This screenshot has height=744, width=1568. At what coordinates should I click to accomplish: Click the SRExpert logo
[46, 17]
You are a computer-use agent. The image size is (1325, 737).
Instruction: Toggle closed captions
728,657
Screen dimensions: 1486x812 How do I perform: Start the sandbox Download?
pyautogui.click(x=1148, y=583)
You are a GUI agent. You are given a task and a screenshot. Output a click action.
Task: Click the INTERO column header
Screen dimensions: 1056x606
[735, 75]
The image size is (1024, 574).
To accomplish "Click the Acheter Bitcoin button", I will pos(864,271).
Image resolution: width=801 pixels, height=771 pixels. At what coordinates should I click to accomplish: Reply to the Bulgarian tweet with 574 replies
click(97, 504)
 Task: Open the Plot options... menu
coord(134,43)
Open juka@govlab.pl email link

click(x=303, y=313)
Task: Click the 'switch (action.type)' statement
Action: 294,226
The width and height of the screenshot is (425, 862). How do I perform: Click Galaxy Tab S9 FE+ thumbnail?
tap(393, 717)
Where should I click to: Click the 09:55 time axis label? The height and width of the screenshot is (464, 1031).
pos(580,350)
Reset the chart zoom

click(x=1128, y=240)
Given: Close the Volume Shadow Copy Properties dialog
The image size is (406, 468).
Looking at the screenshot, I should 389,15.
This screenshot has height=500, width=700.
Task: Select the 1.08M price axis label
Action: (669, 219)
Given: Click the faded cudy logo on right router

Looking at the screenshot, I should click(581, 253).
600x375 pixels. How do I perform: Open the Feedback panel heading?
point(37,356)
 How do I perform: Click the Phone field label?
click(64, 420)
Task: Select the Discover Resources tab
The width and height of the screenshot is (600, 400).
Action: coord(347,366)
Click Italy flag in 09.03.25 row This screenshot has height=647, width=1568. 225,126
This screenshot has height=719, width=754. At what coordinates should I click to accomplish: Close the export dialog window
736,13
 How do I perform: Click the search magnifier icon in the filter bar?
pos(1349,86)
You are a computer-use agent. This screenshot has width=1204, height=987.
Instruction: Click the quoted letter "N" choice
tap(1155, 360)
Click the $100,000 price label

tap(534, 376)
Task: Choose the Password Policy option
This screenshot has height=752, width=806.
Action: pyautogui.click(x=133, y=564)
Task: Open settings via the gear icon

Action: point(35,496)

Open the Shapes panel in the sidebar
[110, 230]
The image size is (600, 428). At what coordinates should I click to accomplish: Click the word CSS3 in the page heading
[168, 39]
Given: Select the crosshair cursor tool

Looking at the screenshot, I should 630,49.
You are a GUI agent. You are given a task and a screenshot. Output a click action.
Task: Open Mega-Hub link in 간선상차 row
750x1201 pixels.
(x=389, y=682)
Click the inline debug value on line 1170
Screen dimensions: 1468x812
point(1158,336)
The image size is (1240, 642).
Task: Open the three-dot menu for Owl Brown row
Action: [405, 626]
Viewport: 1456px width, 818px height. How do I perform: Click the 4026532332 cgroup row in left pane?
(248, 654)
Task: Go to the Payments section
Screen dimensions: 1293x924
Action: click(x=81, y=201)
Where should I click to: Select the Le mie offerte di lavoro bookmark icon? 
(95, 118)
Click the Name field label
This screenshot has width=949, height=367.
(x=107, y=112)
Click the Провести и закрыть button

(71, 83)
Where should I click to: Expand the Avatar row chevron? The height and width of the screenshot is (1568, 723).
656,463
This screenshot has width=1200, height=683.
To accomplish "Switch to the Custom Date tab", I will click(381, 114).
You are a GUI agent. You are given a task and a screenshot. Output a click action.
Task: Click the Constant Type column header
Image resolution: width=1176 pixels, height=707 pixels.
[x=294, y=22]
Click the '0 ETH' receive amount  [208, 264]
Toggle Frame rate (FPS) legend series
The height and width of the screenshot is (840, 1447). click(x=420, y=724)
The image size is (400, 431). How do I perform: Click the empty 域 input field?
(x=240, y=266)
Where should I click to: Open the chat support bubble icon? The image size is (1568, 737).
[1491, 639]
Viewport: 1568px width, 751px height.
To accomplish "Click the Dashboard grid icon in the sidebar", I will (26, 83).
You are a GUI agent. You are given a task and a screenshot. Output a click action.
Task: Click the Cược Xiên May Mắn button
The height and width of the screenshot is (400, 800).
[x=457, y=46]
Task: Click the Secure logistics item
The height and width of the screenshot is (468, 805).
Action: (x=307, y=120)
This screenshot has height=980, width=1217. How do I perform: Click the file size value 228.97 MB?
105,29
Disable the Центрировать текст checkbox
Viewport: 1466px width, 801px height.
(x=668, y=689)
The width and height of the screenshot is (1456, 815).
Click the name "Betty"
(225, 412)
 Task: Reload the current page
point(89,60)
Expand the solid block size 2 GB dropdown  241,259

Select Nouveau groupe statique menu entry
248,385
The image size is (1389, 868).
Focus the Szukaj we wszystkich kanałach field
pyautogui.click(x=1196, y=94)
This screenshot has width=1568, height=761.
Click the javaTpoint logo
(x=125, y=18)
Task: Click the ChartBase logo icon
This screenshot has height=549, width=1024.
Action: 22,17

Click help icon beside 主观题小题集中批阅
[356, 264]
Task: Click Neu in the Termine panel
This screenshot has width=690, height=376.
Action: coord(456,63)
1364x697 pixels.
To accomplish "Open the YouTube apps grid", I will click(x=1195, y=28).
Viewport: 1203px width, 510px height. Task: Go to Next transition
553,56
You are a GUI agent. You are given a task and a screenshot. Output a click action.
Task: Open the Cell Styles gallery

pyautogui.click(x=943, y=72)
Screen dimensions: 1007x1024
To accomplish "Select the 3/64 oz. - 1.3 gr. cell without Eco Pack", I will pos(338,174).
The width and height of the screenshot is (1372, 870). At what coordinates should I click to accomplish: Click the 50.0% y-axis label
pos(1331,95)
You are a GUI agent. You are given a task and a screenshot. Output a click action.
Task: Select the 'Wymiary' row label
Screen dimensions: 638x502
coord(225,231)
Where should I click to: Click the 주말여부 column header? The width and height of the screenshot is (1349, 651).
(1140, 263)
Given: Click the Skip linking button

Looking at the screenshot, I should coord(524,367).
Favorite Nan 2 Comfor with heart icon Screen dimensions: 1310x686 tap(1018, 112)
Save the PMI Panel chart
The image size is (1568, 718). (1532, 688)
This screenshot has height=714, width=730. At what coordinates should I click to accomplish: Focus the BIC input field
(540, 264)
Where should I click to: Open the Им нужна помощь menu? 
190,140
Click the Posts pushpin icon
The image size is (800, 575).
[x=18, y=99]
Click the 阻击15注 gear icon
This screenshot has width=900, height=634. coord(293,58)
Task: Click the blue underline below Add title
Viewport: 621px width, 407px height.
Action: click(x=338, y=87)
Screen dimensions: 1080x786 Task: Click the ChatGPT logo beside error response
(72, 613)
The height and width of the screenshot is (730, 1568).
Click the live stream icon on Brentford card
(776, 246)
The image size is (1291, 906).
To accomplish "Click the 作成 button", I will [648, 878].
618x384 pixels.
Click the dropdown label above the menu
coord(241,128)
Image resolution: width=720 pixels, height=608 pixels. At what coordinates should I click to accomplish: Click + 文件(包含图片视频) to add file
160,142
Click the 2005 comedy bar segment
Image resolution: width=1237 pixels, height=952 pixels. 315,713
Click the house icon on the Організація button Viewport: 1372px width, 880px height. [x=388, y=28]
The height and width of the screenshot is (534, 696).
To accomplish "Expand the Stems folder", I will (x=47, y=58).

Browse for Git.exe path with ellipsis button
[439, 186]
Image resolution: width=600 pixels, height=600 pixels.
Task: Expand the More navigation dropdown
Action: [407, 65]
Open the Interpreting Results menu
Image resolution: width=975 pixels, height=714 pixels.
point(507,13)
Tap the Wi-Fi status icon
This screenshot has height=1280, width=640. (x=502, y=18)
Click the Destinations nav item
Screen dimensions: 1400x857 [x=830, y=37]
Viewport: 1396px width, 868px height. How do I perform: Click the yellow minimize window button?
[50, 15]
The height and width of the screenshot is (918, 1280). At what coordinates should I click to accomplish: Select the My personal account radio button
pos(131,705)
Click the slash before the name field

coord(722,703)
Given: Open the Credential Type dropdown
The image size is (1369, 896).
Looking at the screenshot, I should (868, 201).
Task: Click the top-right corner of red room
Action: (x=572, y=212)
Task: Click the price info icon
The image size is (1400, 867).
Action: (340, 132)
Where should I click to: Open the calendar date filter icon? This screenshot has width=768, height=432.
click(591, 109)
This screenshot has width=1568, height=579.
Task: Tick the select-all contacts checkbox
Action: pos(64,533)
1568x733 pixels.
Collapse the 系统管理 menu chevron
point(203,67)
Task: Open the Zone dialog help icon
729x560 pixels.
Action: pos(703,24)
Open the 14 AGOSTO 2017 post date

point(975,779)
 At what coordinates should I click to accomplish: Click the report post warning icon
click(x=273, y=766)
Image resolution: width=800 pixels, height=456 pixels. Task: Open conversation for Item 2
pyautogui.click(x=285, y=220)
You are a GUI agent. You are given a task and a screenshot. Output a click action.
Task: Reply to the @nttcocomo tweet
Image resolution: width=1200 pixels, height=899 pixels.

------------------------------------

- [Aim of the exercise] Format the rows from the top through the line containing "I will pos(864,271)." as a two-column CSV with the header instruction,response. Give one line per row and put each value in a single quoted field, with its line breaks replaced by spaces.

- [Task response]
instruction,response
"This screenshot has height=744, width=1568. At what coordinates should I click to accomplish: Click the SRExpert logo","[46, 17]"
"You are a computer-use agent. The image size is (1325, 737). Instruction: Toggle closed captions","728,657"
"Screen dimensions: 1486x812 How do I perform: Start the sandbox Download?","pyautogui.click(x=1148, y=583)"
"You are a GUI agent. You are given a task and a screenshot. Output a click action. Task: Click the INTERO column header Screen dimensions: 1056x606","[735, 75]"
"The image size is (1024, 574). To accomplish ""Click the Acheter Bitcoin button"",","I will pos(864,271)."